--- START OF Records supplied ---
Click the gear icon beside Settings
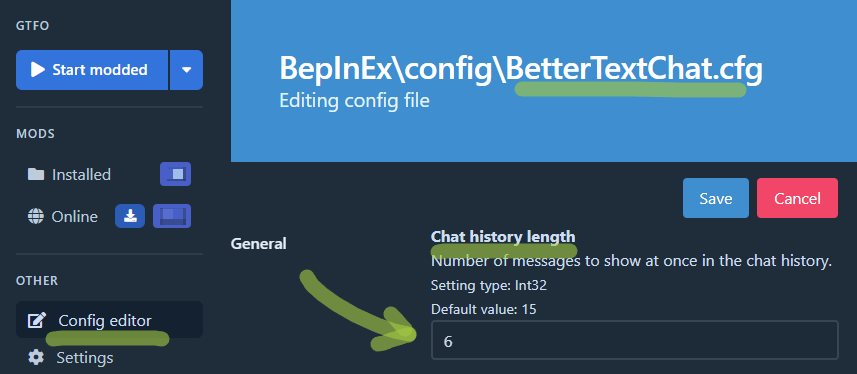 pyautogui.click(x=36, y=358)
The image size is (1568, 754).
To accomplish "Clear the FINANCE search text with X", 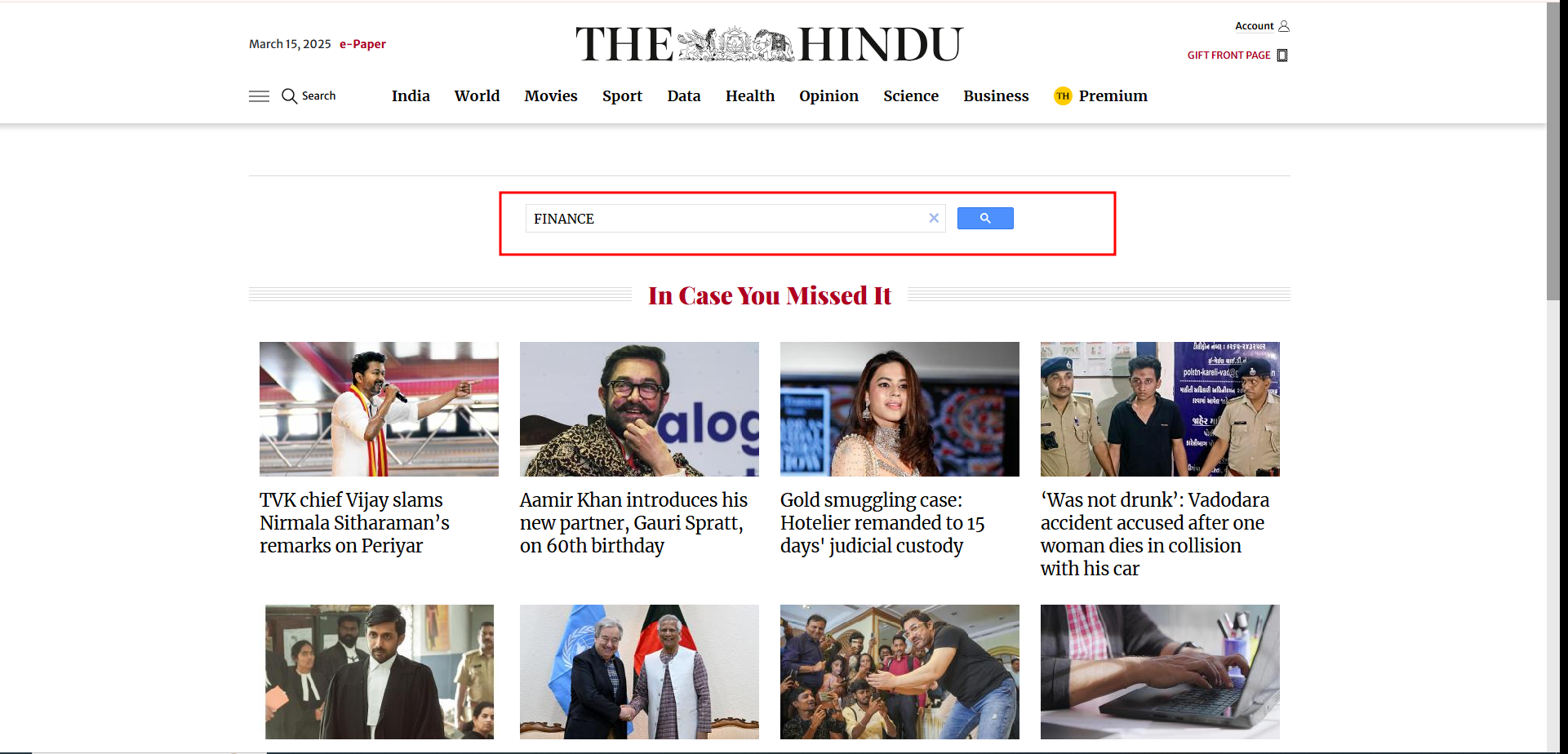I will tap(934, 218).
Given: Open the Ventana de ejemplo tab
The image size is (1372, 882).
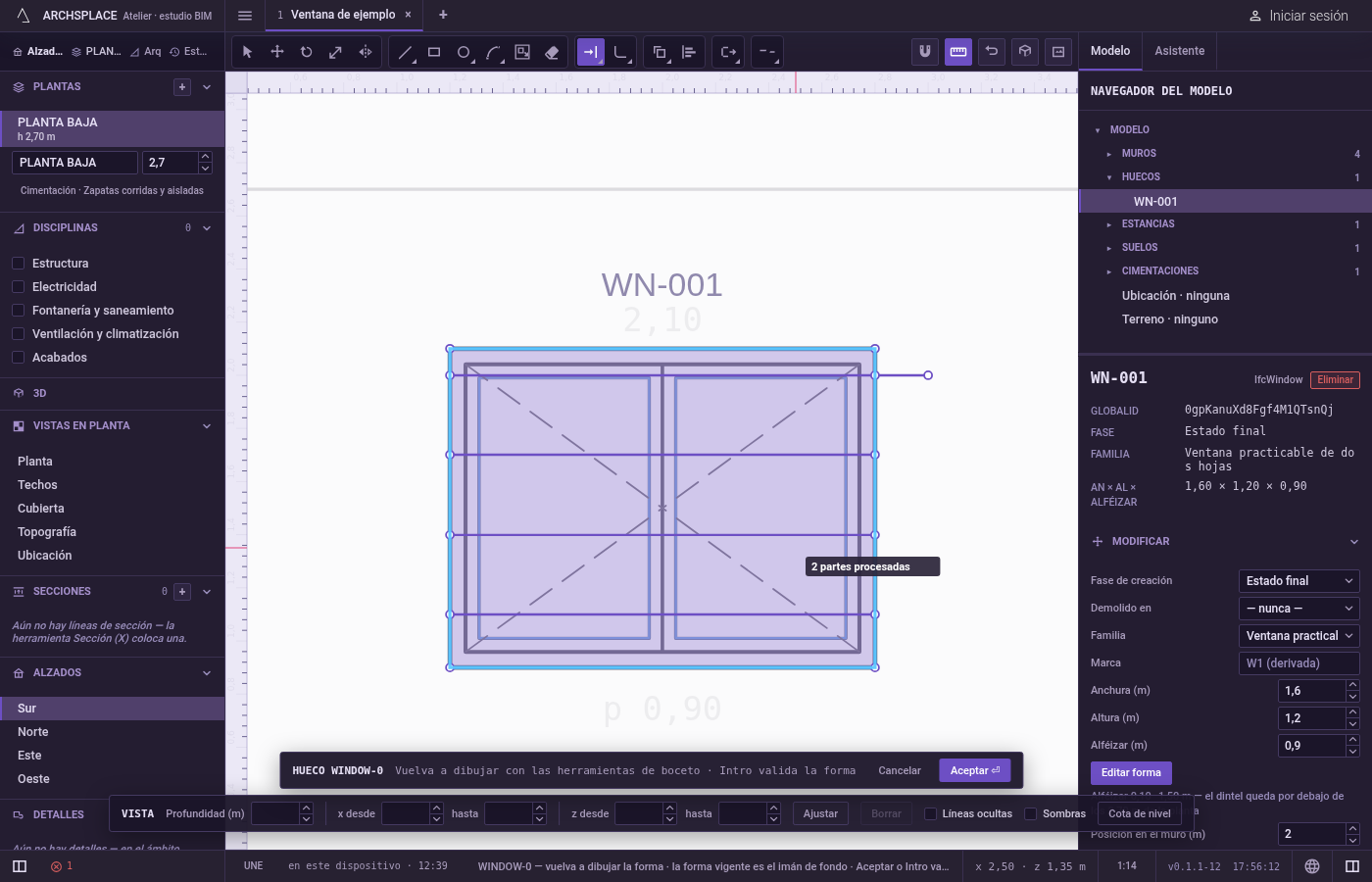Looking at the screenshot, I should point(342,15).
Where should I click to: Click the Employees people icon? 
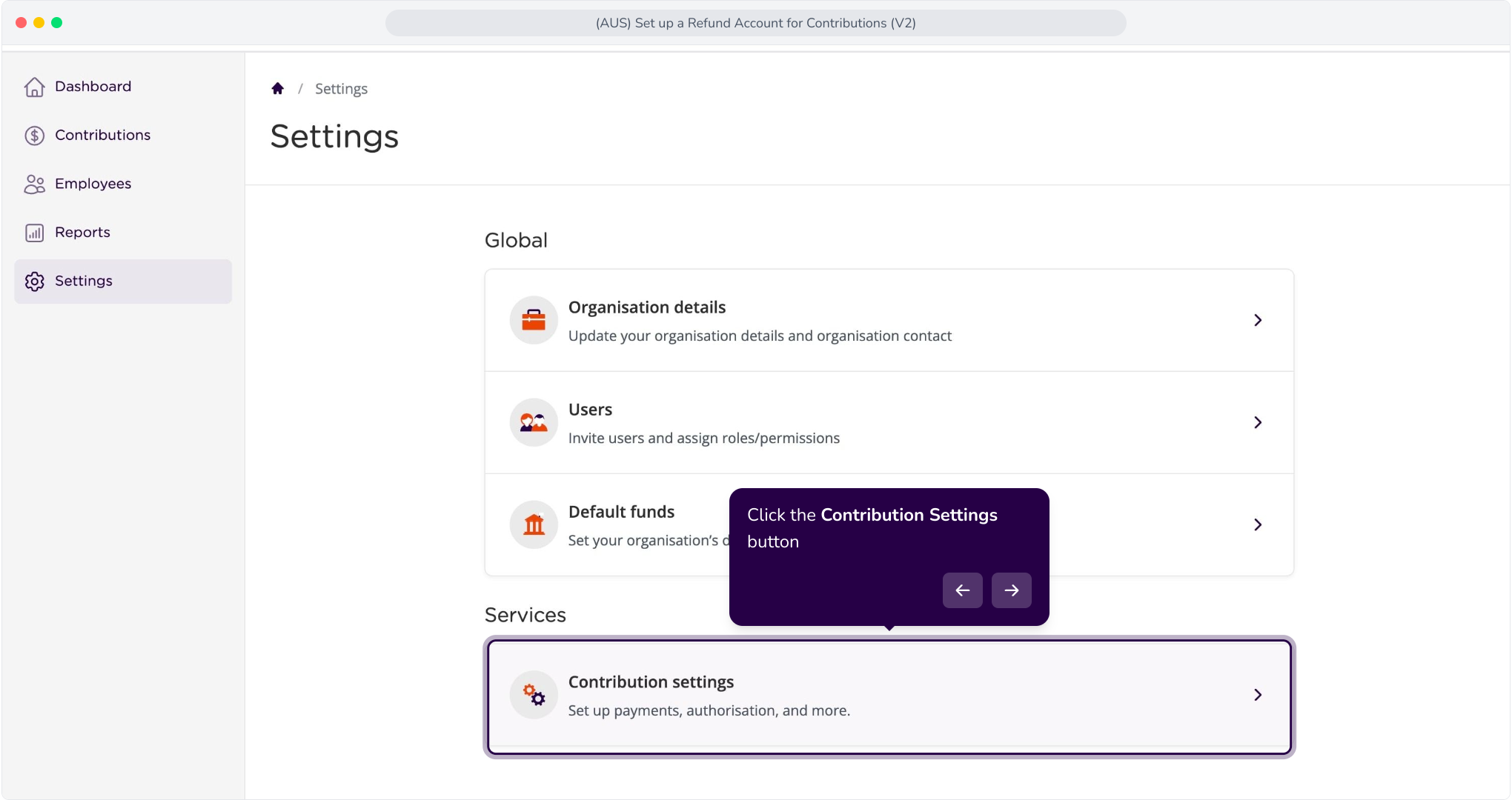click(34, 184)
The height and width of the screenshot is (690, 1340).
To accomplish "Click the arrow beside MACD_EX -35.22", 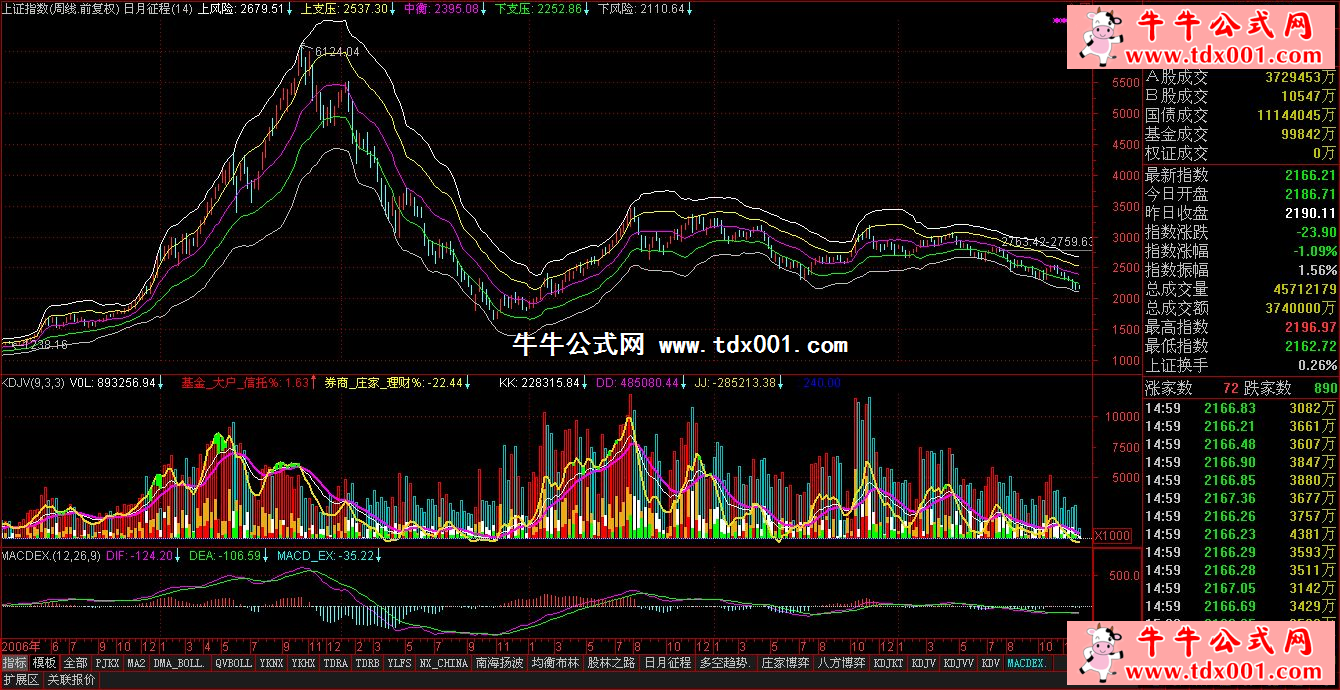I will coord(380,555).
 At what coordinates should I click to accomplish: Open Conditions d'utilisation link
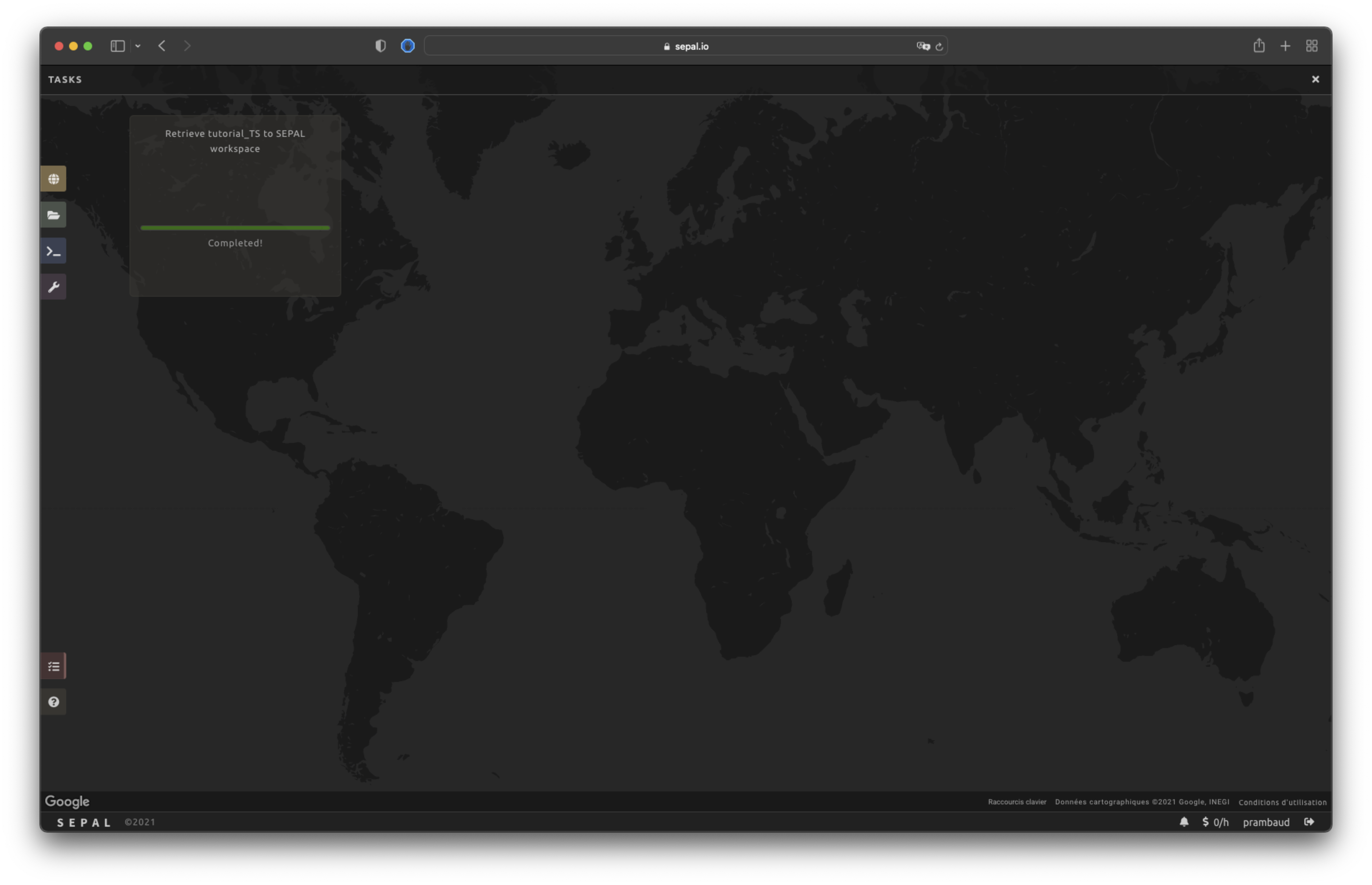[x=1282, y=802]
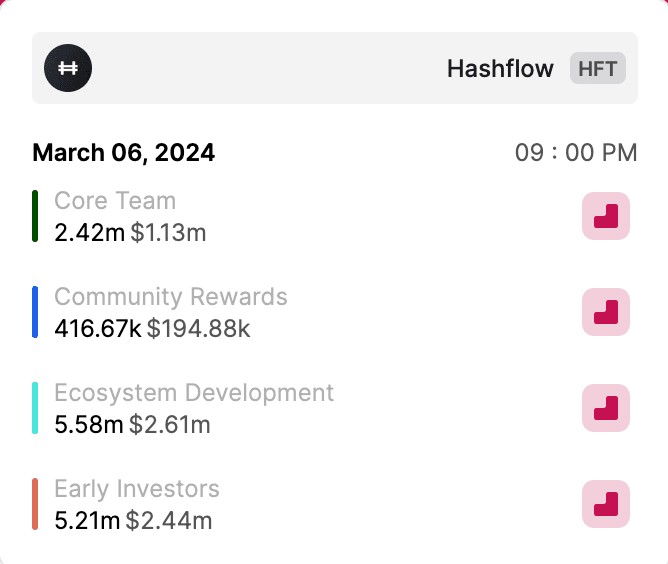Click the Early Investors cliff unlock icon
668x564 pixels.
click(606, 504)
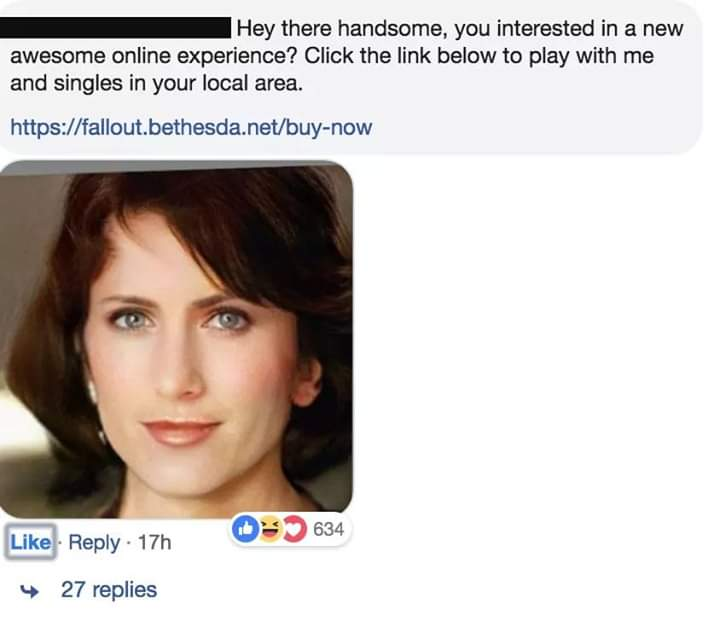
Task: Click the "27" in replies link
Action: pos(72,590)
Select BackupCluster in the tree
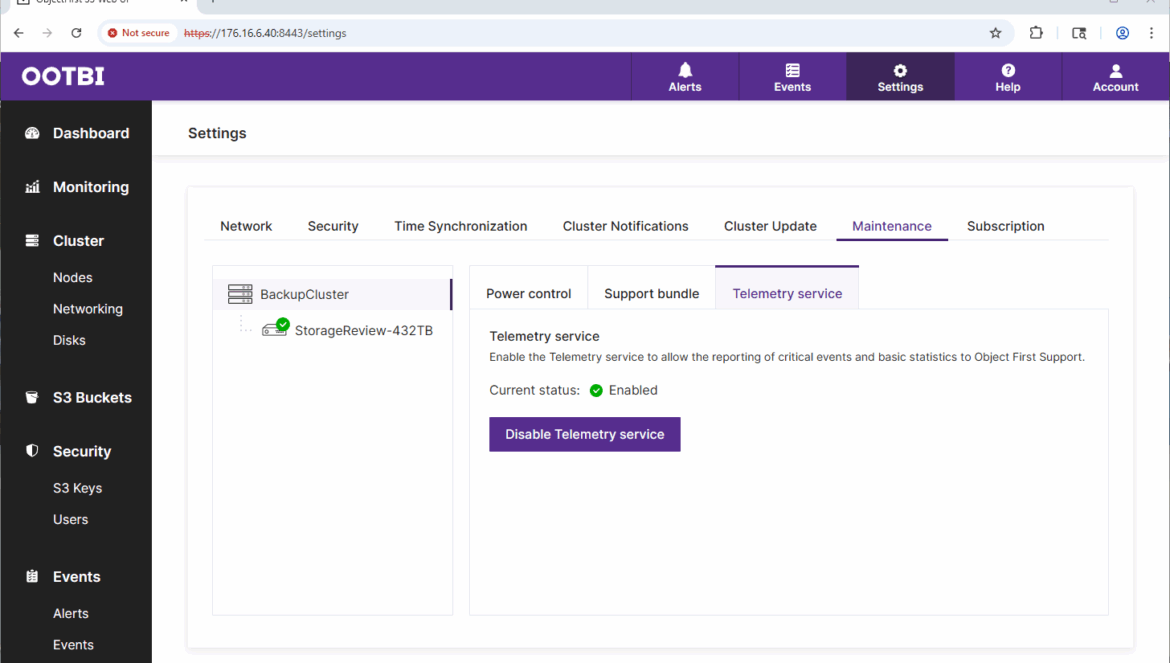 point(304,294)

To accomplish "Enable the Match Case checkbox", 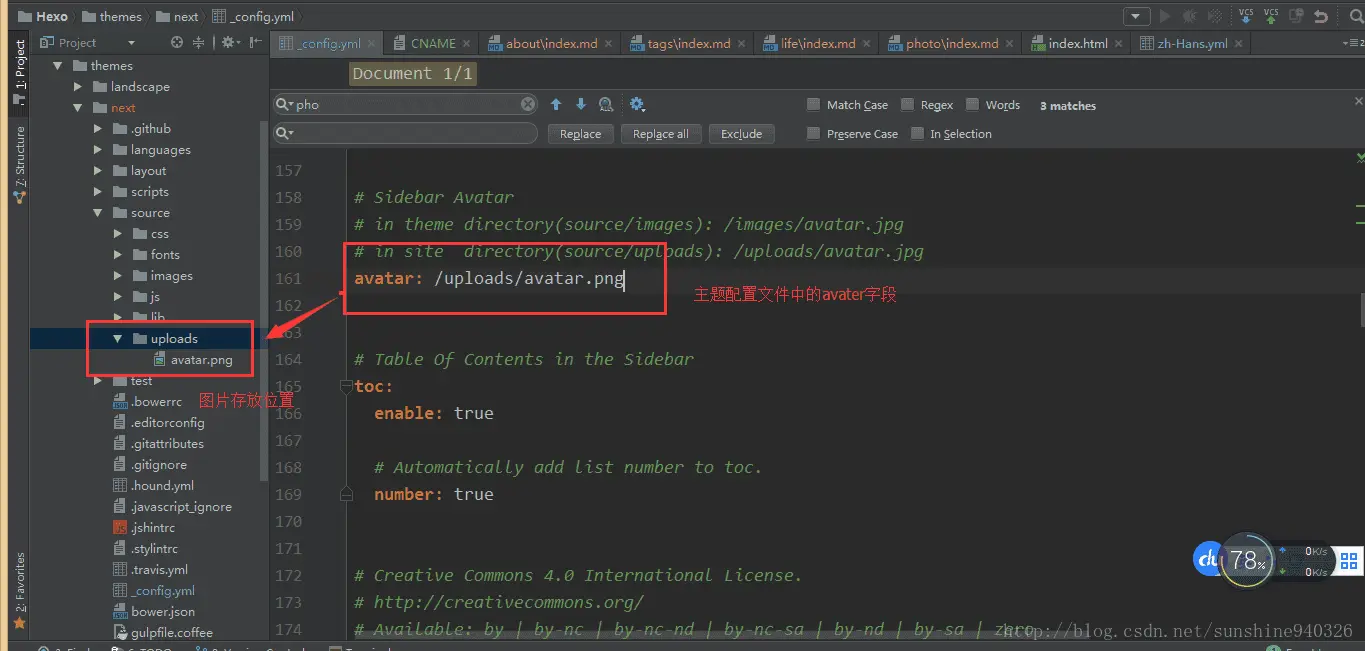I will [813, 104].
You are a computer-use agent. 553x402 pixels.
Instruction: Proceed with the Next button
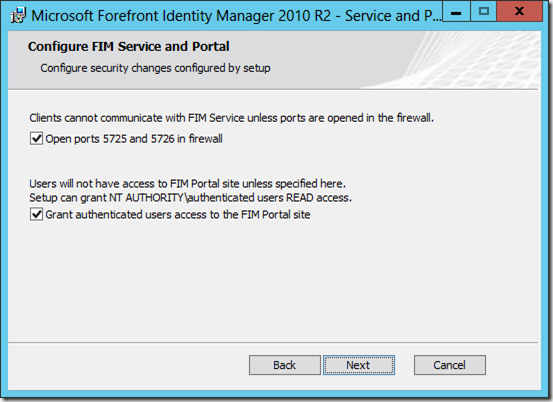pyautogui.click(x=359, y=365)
--- END OF Records supplied ---
The request: Can you rescale the listing from the line holding "You are a computer-use agent. 553x402 pixels." through its end, both included, by writing those lines out again with the requests kept and every click coordinate in the answers multiplied by 0.65 and rounded to a whole number, halves up? Leave the pictures out.

Result for this exercise:
You are a computer-use agent. 553x402 pixels.
Instruction: Proceed with the Next button
pyautogui.click(x=233, y=237)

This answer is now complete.